7 de febrero 2001 - 00:00

Ruckauf prometió bajar impuestos del transporte y desgravar biodiesel

Carlos Ruckauf anunció el envío al Parlamento provincial de dos proyectos para reducir la presión impositiva sobre el transporte de pasajeros y de carga.
Luego de fracasar en un intento similar -en agosto firmó un convenio con los empresarios del sector que luego fue rechazado por los legisladores-, ahora Ruckauf reedita su promesa.

Es una rebaja sustancial que prevé llevar de 3 a 1,5 por ciento la alícuota de Ingresos Brutos y podar 20 por ciento el impuesto automotor a los transportistas.

Por esta vía, el gobernador espera instrumentar una rebaja que anunció ruidosamente ocho meses atrás pero que fue abortada por los legisladores -PJ y Alianza unidosen diciembre pasado.

En el prometido paquete de proyectos auspicia, además, la desgravación impositiva del combustible biodiesel que comenzó a desarrollarse, casi artesanalmente, en el país.

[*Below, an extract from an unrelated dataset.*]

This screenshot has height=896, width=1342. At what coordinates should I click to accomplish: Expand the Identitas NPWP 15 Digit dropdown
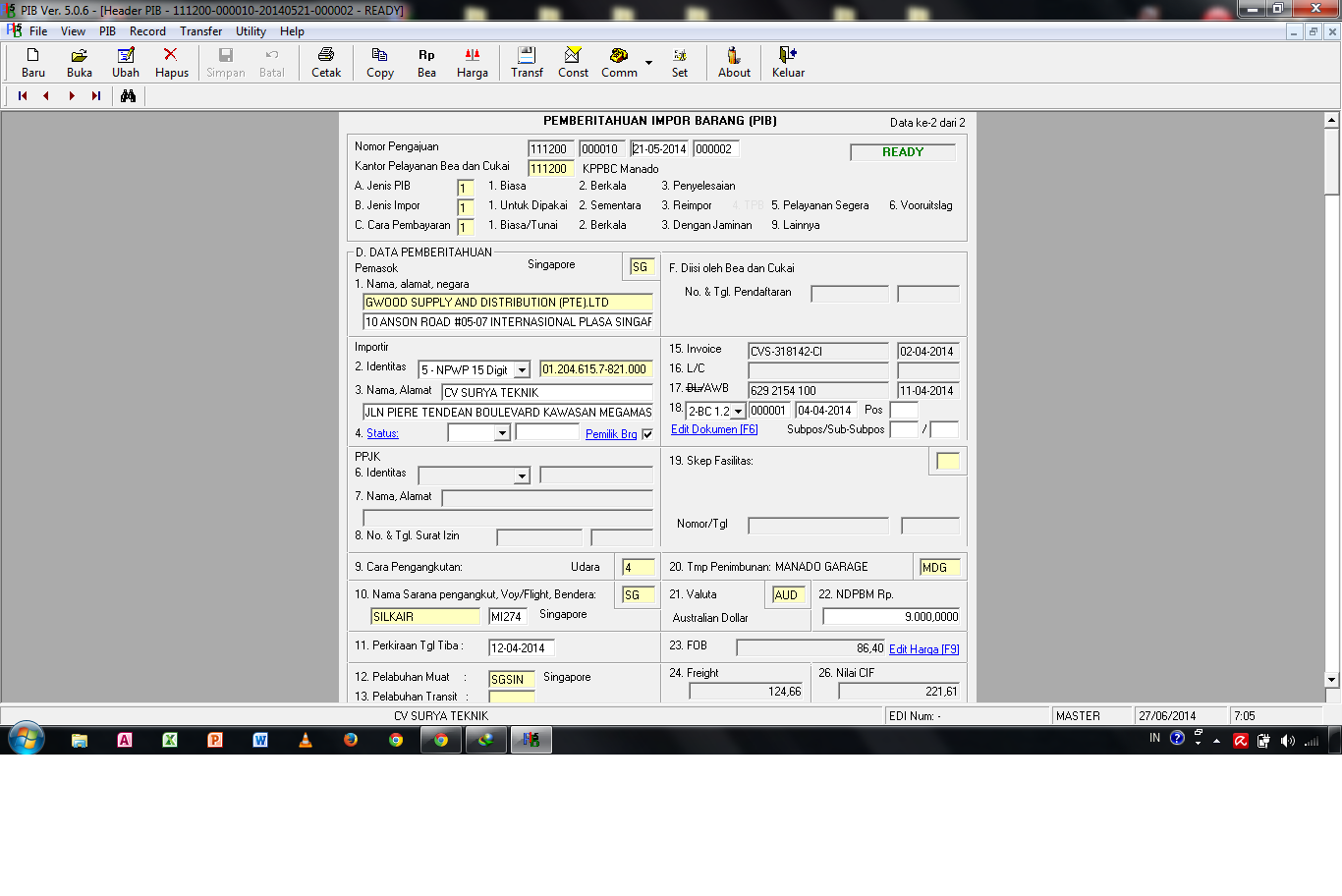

Al respecto, el mandatario afirmó que ese proyecto permitirá «lograr un nuevo combustible a bajo costo para el campo, y más mano de obra para los trabajadores rurales».

No detalló, sin embargo, que la desgravación de los combustibles depende exclusivamente de la Nación; por tanto, desde Buenos Aires sólo se pueden enviar gestos.

Con eso endulzó al agro, que ayer festejó la firma de un convenio para implementar el Plan Agroecológico Sustentable que, se espera, generará nuevos puestos de trabajo.

Ruckauf concentró a la Unión Argentina de Trabajadores Rurales y Estibadores (UATRE) -gremio ligado a
Eduardo Duhalde-para repartir promesas.

Aunque en el medio está el INTA, Ruckauf afirmó que la provincia aportará a los trabajadores rurales «recursos humanos, financieros y de infraestructura».

Allí estaban para aplaudir, cada cual por su parte, el camionero
Hugo Moyano, el aliado sindical del bonaerense; Saúl Ubaldini; Gerónimo Venegas de UATRE; el vice Felipe Solá; el ministro de Agricultura, Haroldo Lebed, y el titular del INTA, Guillermo Moore de la Serna.

Moyano devolvió las gentilezas de Ruckauf al ponderar el plan para reactivar el sector agrario porque «el campo es la última industria que queda en pie en el país».

Y repartió elogios contra su aliado bonaerense. Halagó la «celeridad» de la provincia para poner en marcha el plan agropecuario, comparándola con los ritmos del gobierno nacional, que «está completamente desacelerado».